Welcome to the overview section of the Lee Coleman Collection.
The foyer functions as the entry way into Lee and Lone’s house as well as the entrance to the collection. In this section we will look at some of the pieces that make the foyer unique.
The foyer sets the mood for the entire house. This photograph was created while standing at the foot of the stairs to the second floor. The front door is visible on the right. The afternoon sun streams down from a large, leaded-glass window on the landing between the floors. Hence the shadows on the floor. The arch of the top of the door balances similar architectural details – like the arch that separates the living room from the foyer.
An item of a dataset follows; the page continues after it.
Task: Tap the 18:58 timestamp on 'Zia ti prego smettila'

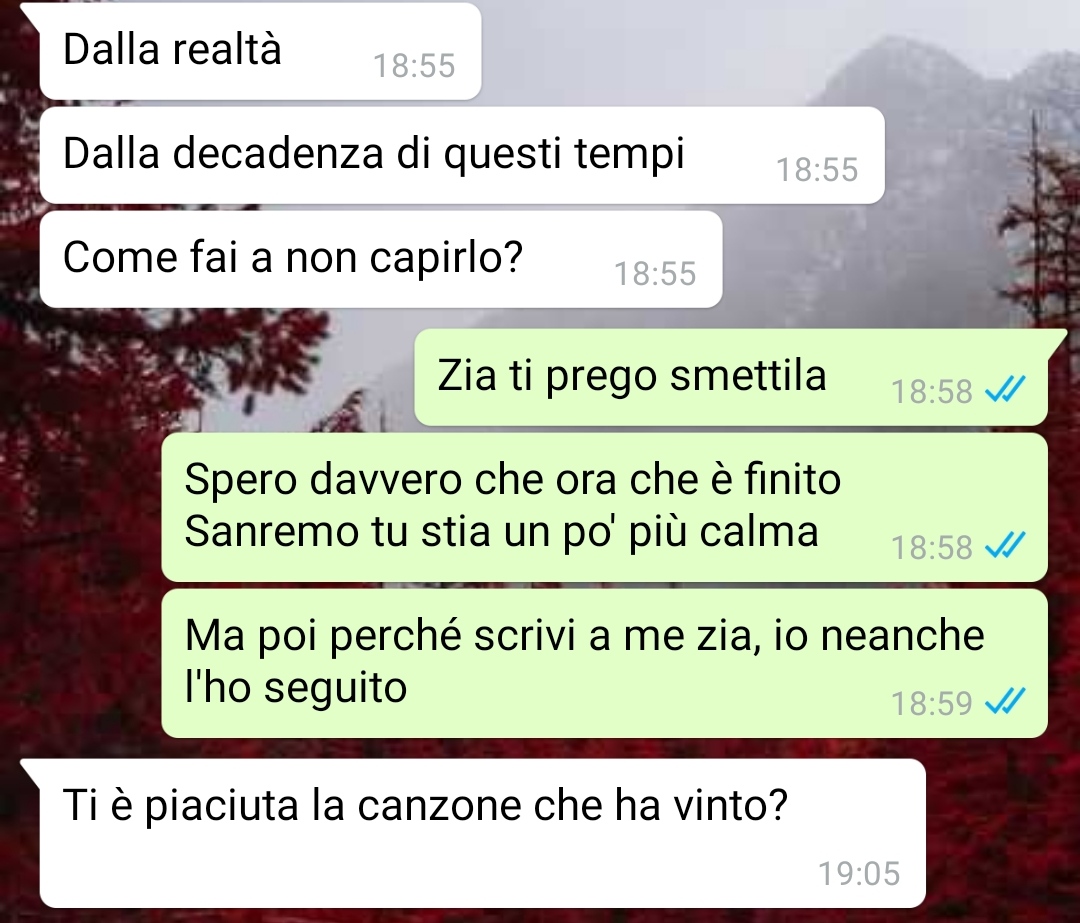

On the far left of the image is a door that leads to a small hallway. From the hallway one can access the kitchen or a small room and bath. Not visible in this image is the stairway to the second floor.
In the morning, the sun streams into the foyer from the dining room, and from the kitchen, through the hall, and into the foyer. As beautiful as that is, nothing matches the beauty of the foyer in the afternoon. The light descends through the leaded glass windows on the landing to the second floor and then streams across the foyer. The rich tones of the tapestries, the colors of the rugs, and the warm tones of the wood fill the space with a sense of calm and beauty.
A little three legged table of Claro walnut that I made for the beautifully carved model of a humpback whale. Unknown Balinese carver. On the wall, three Japanese woodblock prints.
My first piece after deciding in the late 1990s to take my woodworking to a higher level. This piece is based on a piece by Brian Condron, outstanding disciple of James Krenov, who founded the famous woodworking school at the College of the Redwoods.
Over the door to the dining room hangs a hangar for a textile from the Philippines. Examples of basketry trays from northern California are on one wall of the dining room.
This is a scrap, probably from a kimono, made by a stenciling technique for dying silk, called bingata. A specialty of the textile traditions of Okinawa.
Another view looking from the entry hall to the dining room. The little table has a basket from the Mt. Shasta area of northern California, and on the wall is a painting of a Korean Guardian figure.
Another view of the entry hall. The oriental rug is from the Beshir tribe, one of the Turkman tribes of central Asia.